Der neutrale „Werteunterricht“ schafft aber auch Platz für eine neue Generation von LehrerInnen, die den Ansprüchen des neuen Fachs gerecht werden müssen. Interessant wäre es in diesem Zusammenhang die Meinung der Interessensvertreter der Studenten zu erfahren. Die „Union nationale des étudiant-e-s du Luxembourg“ (Unel) begrüßt grundsätzlich die Einführung des konfessionslosen Einheitsunterrichts. Die Schüler- und Studentenvereinigung verweist allerdings nur auf ein 2012 verfasstes Arbeitsdokument, das den Idealfall eines solchen Unterrichts schildert. Zur aktuellen Debatte hat die Unel bisher noch keine Stellung genommen.

Die Uhr tickt

Viele Dinge bleiben weiterhin ungeklärt. So steht zum Beispiel nicht fest, ob das Fach einen Koeffizienten haben und damit überhaupt versetzungsrelevant sein soll. Jean-Marie Kieffer räumt der Klärung dieser Frage allerdings keine oberste Priorität ein. Zuerst müsse man den Inhalt des Unterrichts aufbauen, erst dann könne über die Versetzungsrelevanz gesprochen werden.

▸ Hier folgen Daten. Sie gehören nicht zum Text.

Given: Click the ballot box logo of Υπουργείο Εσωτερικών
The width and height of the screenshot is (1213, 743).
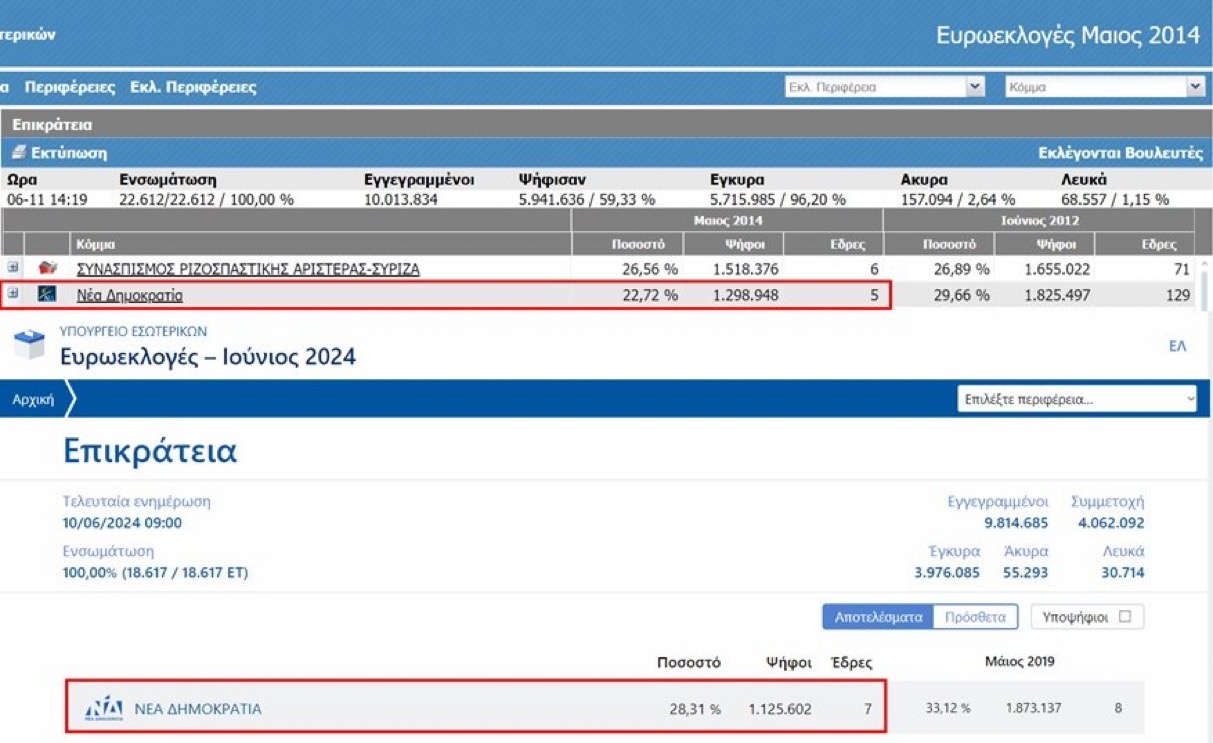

Es handelt sich allerdings um eine wichtige Entscheidung. Selbst wenn die dort behandelten Themen essenziell sind, dürften weder SchülerInnen noch Lehrkräfte ein Fach ohne diese Eigenschaft ernst nehmen.

Bildungsminister Meisch verbleibt für die Schaffung eines neutralen „Werteunterrichts“ also nur wenig Zeit. Bereits 2008 wurden unter Bildungsminsterin Mady Delvaux (LSAP) erste Vorarbeiten für die Schaffung eines neutralen Einheitsfachs geleistet. Diese Bemühungen sind offenbar im Sande verlaufen. Das Bildungsministerium sieht sich nun gezwungen, mit der Adaptation des LP 21 alles auf eine Karte zu setzen.

Wie bereits erwähnt, stellt der LP 21 alles andere als ein Mustermodell dar. Der Fachbereich der Ethik wird vollkommen vernachlässigt. Das Schweizer Fach „Ethik, Religionen, Gemeinschaft“ erinnert an einen Religionenunterricht, der ethische Probleme lediglich oberflächlich behandelt. Der aktuelle luxemburgische Ethikunterricht der Sekundarstufe jedoch behandelt die Ethik als eine Teildisziplin der praktischen Philosophie und bietet eine ideengeschichtliche Auseinandersetzung mit ethischen Fragen. Es bleibt zu hoffen, dass das Bildungsministerium nun nicht aus Zeitnot und falsch verstandener sozialer Verpflichtung einfach das Schweizer Unterrichtsmodell übernimmt. Denn eine solche „Light“-Version des „Werteunterrichts“ würde für den Luxemburger Unterricht alles andere als einen Fortschritt bedeuten.